WORK REQUIRED: Reproduce every record below word for word and include no pictures.

(Stored data entries)
====================
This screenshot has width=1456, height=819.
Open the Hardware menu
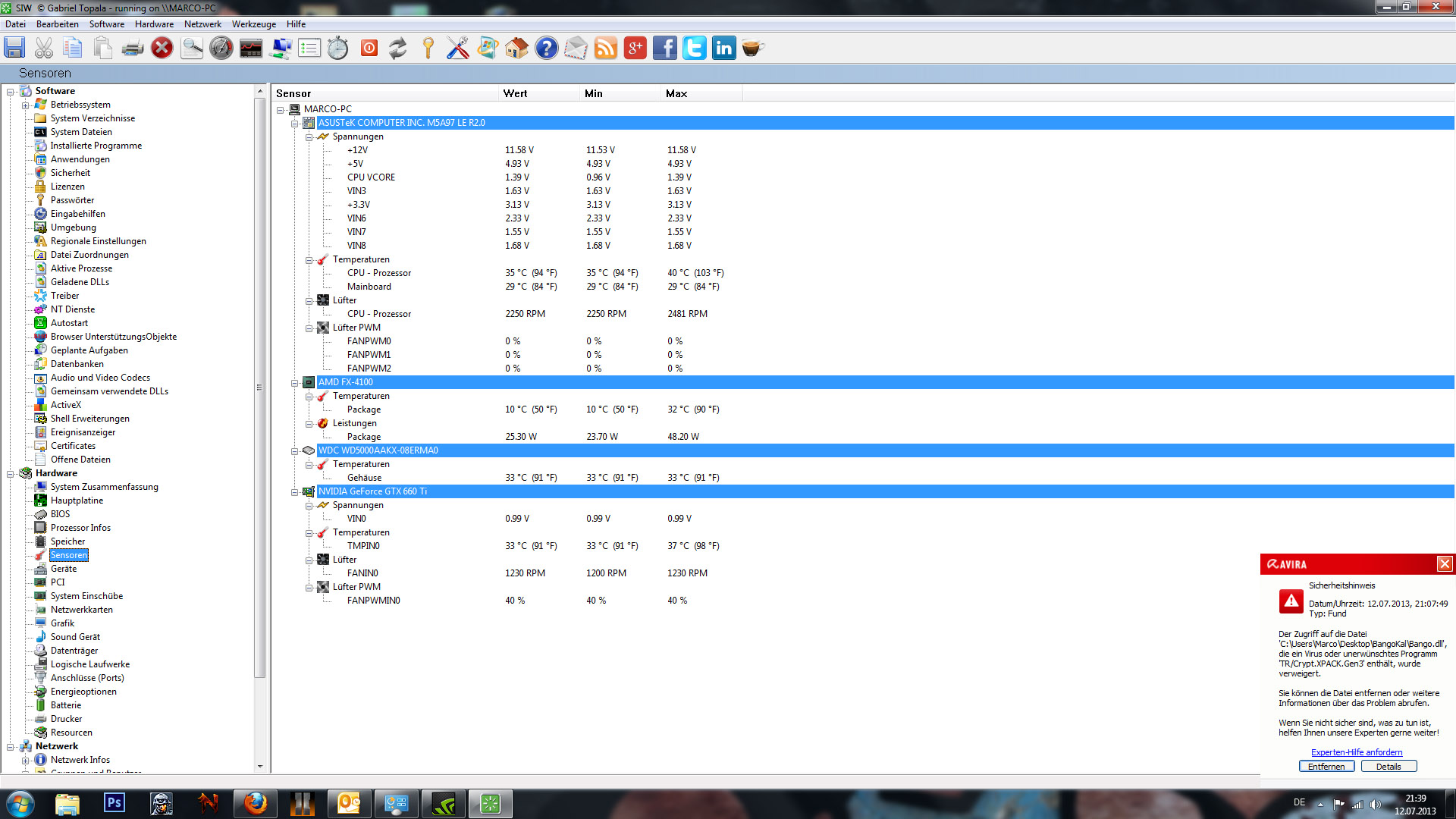(x=154, y=24)
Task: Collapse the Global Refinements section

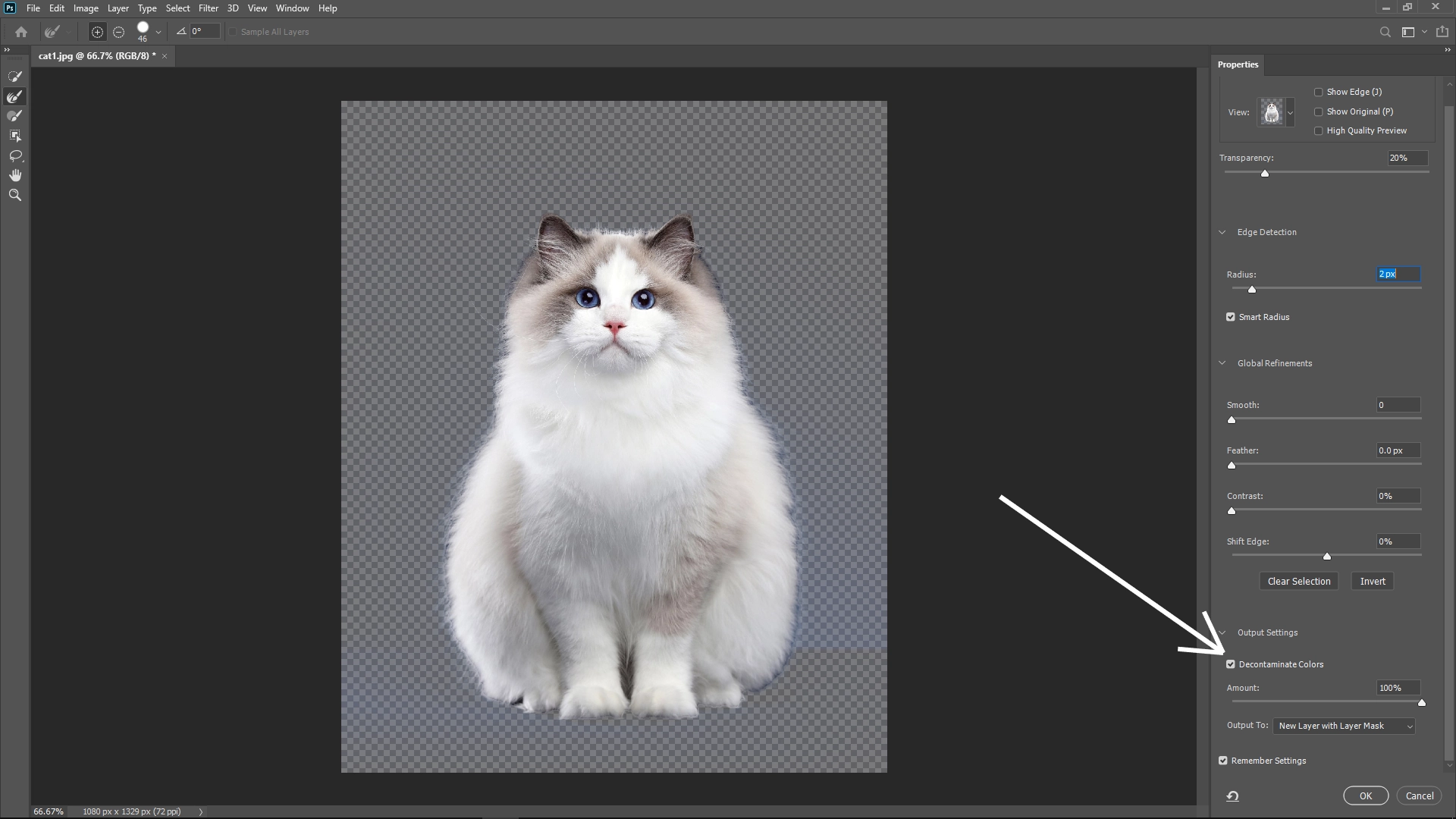Action: [1222, 362]
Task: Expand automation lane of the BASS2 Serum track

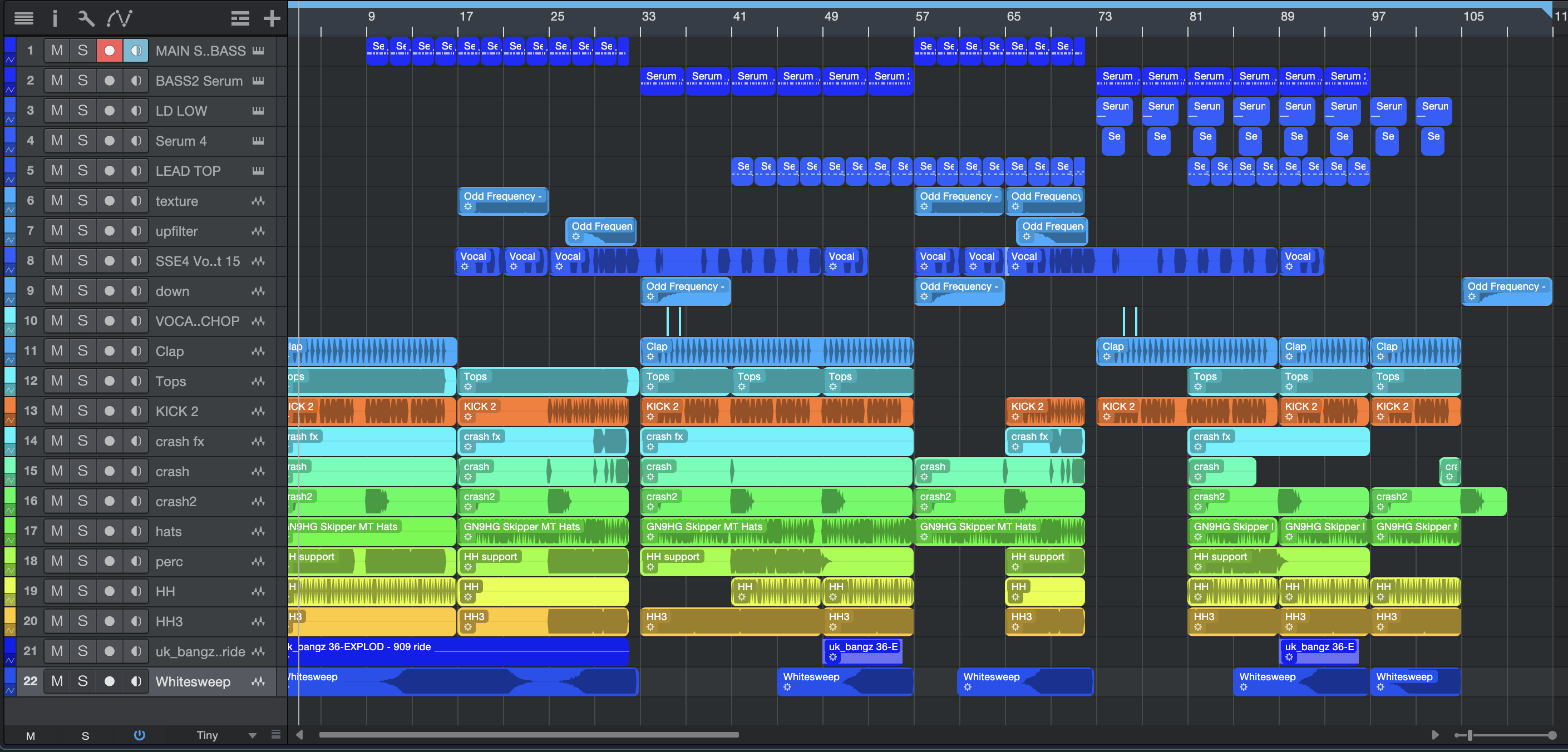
====================
TASK ANSWER:
This screenshot has width=1456, height=819.
Open the Hardware menu
(x=154, y=24)
Task: Collapse the Global Refinements section

Action: [1222, 362]
Task: Expand automation lane of the BASS2 Serum track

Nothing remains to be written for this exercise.